=== 掲載本文 ===
----------

高所落下症候群とは、2階以上の高さから落下し、頭部・胸部・腹部に外傷を負ったり、整形外科学的な損傷を生じることと定義されており、窓際に佇んでいる時、交配している時、獲物を追いかけている時など、様々なタイミングで起きることが知られている。また、体重が軽く、立ち直り反射が優れている猫は、犬と比べて高所落下症候群が重症化しづらいとされている。では実際のところ、同症候群は、どのように診断・治療され、どのような経過を辿るのだろうか。いざ目の前に高所から落下した動物が現れた時の対処方法を心得る必要があると思われる。

 

冒頭のような背景の中、アメリカのアニマルメディカルセンターおよびブルーパール動物病院グループらは、過去に報告のあった犬猫の高所落下症候群に関する文献をレビューする研究を行った。すると、以下に示す事項が明らかになったという。

◆犬猫の高所落下症候群◆
・若齢の個体に多く発生する
・気候が温暖な時期に発生しやすい
・身体検査、X線検査、超音波検査、CT検査で外傷や損傷が確認されている
・無数の外傷を伴った気胸、胸腹水、骨折、顔面や口腔内の損傷を認めることが多い
・血液検査では、貧血と血小板減少に加えて、損傷した臓器に関連する項目の変動が検出される
・血ガスは、呼吸トラブルを把握し、必要な蘇生処置の決定に寄与する
・凝固検査は、現在陥っている凝固障害を把握し、輸血療法の必要性を明確にする
・ショックの有無に応じた救急対応を要する(ABC、輸液・輸血、胸腔穿刺など)
・腹部の損傷は、重度の出血、敗血症、尿路の損傷がなければ内科的に管理されている
・骨折は状態が安定した後に対応されている
・猫の生存率は90%以上である
・犬は論文によりバラつきがあるが、最大級の論文では90%以上の生存率である
・生存に関連したファクターは特定できなかった

 

上記のことから、適切な検査・診断・治療がなされれば、犬猫の高所落下症候群の生存率は高いことが窺える。しかし、10%未満とはなるが、亡くなってしまう例が存在していることも分かる。よって、今後、生死を分けるファクターを特定する研究が進んで高所落下症候群の生存率が向上するとともに、同症候群を防止する飼育環境を突き詰める研究が計画され、落下する犬猫自体が減っていくことに期待している。

犬よりも軽症で済むとは言え、猫も高所落下症候群を発症するので、愛猫の行動管理は徹底しましょう。

----------

=== 提供情報 ===

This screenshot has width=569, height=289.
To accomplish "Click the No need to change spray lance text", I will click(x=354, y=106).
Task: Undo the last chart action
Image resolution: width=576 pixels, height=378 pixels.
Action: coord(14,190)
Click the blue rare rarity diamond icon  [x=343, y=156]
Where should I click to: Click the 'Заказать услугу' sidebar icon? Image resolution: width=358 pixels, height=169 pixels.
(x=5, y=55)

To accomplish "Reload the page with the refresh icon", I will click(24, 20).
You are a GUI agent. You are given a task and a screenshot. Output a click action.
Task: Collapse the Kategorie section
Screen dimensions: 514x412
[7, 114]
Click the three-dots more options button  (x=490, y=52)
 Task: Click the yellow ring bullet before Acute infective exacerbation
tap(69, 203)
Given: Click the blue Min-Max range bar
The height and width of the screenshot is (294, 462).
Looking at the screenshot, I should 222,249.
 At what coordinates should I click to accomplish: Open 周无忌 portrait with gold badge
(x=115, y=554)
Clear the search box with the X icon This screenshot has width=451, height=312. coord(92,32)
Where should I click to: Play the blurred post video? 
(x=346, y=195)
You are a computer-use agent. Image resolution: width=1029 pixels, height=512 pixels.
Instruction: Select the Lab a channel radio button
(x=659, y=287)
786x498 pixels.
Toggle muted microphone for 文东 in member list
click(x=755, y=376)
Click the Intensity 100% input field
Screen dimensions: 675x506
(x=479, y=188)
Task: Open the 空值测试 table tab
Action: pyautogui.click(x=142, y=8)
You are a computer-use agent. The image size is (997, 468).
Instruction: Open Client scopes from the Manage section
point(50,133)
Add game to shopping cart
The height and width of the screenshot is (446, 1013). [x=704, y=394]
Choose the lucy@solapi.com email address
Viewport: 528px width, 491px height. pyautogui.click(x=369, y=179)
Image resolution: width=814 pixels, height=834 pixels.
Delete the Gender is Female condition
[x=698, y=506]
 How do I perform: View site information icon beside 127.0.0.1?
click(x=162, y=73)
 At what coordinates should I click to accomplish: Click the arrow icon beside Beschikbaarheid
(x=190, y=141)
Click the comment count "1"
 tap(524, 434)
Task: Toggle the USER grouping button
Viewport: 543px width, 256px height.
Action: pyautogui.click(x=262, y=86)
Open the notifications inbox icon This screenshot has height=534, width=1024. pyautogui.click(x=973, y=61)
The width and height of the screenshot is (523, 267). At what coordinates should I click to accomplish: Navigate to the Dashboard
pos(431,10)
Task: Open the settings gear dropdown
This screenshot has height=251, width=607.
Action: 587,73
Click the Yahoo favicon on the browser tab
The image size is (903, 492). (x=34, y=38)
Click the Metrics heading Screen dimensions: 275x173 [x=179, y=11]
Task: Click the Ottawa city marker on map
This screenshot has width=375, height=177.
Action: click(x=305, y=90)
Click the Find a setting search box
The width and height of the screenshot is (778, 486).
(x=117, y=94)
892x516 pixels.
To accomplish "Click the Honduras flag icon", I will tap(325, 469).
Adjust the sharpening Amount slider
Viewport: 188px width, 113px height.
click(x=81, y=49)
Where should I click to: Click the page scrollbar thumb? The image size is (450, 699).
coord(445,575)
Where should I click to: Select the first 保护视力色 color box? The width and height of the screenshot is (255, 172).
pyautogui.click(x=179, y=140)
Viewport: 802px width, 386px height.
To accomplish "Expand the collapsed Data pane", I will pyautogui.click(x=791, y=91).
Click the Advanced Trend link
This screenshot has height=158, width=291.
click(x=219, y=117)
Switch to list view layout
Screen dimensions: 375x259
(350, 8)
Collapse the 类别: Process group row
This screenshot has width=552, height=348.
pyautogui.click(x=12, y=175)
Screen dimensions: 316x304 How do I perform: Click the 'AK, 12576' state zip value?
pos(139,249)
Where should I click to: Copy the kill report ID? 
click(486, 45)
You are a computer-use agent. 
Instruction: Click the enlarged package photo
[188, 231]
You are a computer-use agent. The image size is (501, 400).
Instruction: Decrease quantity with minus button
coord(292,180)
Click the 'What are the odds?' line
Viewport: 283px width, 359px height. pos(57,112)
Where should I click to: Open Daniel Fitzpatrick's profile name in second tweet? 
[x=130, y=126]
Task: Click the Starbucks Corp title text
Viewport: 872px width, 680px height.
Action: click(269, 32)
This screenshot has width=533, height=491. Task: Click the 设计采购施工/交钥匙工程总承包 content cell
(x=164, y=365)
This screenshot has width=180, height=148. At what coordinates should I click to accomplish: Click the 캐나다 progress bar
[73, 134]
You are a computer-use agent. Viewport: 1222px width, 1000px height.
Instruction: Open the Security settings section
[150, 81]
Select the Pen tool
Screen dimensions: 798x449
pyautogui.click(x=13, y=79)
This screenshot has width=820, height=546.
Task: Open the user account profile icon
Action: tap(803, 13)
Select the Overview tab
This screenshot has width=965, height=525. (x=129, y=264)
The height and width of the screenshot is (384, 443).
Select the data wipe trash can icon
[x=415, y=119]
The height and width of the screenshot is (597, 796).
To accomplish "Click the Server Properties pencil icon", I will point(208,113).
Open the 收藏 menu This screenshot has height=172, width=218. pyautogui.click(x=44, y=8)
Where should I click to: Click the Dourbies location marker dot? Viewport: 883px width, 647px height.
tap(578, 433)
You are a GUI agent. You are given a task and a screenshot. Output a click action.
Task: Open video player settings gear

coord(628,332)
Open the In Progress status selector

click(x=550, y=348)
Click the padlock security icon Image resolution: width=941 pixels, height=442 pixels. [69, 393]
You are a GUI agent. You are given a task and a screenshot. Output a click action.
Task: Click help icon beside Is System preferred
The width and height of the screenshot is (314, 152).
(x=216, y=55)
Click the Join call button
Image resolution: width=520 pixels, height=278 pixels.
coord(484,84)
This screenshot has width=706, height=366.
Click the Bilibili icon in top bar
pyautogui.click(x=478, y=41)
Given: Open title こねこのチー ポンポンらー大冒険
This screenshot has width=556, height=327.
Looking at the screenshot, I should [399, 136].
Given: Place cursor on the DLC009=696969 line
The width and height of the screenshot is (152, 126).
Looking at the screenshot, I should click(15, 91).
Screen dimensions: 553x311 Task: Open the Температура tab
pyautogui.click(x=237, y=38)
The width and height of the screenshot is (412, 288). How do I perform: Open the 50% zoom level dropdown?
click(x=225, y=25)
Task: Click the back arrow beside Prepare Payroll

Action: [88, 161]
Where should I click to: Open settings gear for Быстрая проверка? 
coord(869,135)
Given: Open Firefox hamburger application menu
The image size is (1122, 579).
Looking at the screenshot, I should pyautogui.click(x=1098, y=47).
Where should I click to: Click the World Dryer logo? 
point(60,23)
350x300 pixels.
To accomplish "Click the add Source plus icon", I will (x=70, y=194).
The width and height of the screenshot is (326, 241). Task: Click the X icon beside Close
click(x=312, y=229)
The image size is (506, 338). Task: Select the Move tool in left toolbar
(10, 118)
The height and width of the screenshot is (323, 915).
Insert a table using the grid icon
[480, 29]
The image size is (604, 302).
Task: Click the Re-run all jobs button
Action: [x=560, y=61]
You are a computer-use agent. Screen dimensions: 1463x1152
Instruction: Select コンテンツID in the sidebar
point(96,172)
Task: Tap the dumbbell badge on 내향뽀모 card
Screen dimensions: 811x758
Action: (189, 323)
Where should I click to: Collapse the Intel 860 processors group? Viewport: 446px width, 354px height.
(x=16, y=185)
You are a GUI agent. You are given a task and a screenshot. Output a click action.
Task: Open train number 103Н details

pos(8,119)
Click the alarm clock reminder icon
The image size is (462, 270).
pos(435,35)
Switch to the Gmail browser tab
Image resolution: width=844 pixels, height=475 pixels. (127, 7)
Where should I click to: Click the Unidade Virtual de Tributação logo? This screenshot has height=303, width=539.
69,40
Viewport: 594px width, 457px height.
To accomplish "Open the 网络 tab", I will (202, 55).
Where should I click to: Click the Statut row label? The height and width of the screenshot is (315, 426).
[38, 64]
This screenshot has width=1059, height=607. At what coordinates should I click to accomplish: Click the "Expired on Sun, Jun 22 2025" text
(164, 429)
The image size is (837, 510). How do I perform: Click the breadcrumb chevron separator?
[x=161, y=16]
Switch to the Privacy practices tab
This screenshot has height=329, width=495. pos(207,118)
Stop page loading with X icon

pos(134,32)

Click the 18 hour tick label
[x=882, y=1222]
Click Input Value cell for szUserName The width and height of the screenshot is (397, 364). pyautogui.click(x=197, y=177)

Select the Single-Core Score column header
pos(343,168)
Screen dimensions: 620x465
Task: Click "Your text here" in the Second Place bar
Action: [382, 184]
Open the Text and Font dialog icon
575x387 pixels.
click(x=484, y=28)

----------

=== 取り組み方 ===
高所落下症候群に関する本文を読み、次の問いに答えてください。
1. 高所落下症候群は、何階以上の高さからの落下と定義されているか。
2. 犬猫の高所落下症候群の文献をレビューする研究を行ったのはどこか。
3. 猫の生存率はどれくらいとされているか。

=== 解答 ===
1. 2階以上
2. アメリカのアニマルメディカルセンターおよびブルーパール動物病院グループら
3. 90%以上